- **Stated task A**
Answer these questions using the article on the Get Data From XML step below.
(i) How many kinds of sources can the step read data from, and what are they?
(ii) Which two parameters does the article recommend for avoiding re-querying an HTTP URL for the XML document?
(iii) Which other step does the article point to for very big and complex data structures and very fast data loads?
- **Stated task B**
Decide whether each statement agrees with the article on the Get Data From XML step below. Answer yes or no, and quote the words of the article that settle it.
(i) The step reads data from XML files using XPath specifications.
(ii) When querying an HTTP URL, the step fetches the URL only once, however many lookup requests there are.
(iii) The step seems to send an HTTP HEAD request before the actual HTTP GET.

- **Article**
=======
Get Data From XML
Description
This step provides the ability to read data from any type of XML file using XPath specifications. For more information on XPath, see this tutorial: https://www.w3schools.com/xml/xpath_intro.asp or the W3C Recommendation: http://www.w3.org/TR/xpath
"Get Data From XML" can read data from 3 kind of sources (files, stream and url) in 2 modes (user can define files and urls at static mode or in a dynamic way). The following sample transformation will show you the differents options with this step :
samples/transformations/GetXMLData - Differents Options.ktr
Note for HTTP URL requests: You should be aware that this component will re-query the URL for each lookup request. Therefore if you are using this component to query a HTTP URL for an XML document, you should consider using the "Loop XPath" and "Prune path" parameters - these will help you avoid re-querying for the XML document. Also note that this component seems to make a HTTP HEAD request prior to the actual HTTP GET - if your XML document is a dynamic query (ASP/PHP/etc.), you should be aware that this HTTP HEAD request may result in an additional call to your URL.
Please see also the XML Input Stream (StAX) step that uses a completely different approach to solve use cases with very big and complex data stuctures and the need for very fast data loads.
=======
- **Data**
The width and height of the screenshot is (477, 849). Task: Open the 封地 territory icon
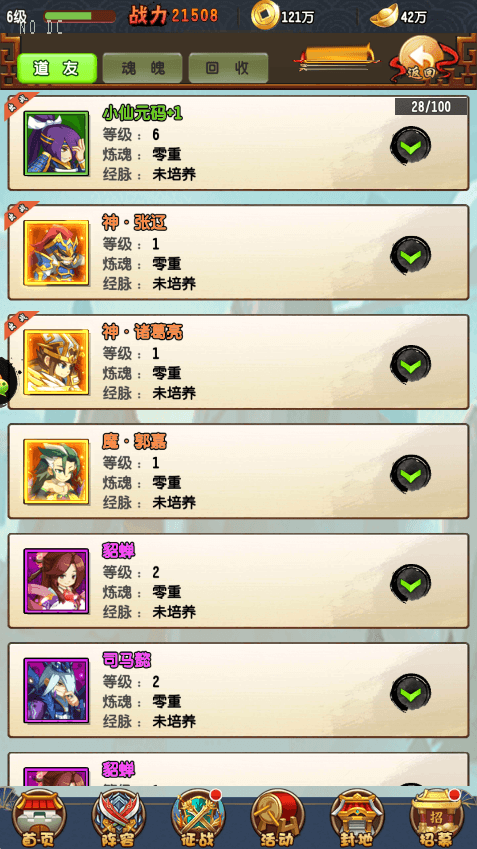(x=357, y=818)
=======
- **Exercise answer A**
(i) Three: files, stream and url.
(ii) "Loop XPath" and "Prune path."
(iii) The XML Input Stream (StAX) step.

- **Exercise answer B**
(i) Yes: "This step provides the ability to read data from any type of XML file using XPath specifications."
(ii) No: "this component will re-query the URL for each lookup request."
(iii) Yes: "this component seems to make a HTTP HEAD request prior to the actual HTTP GET."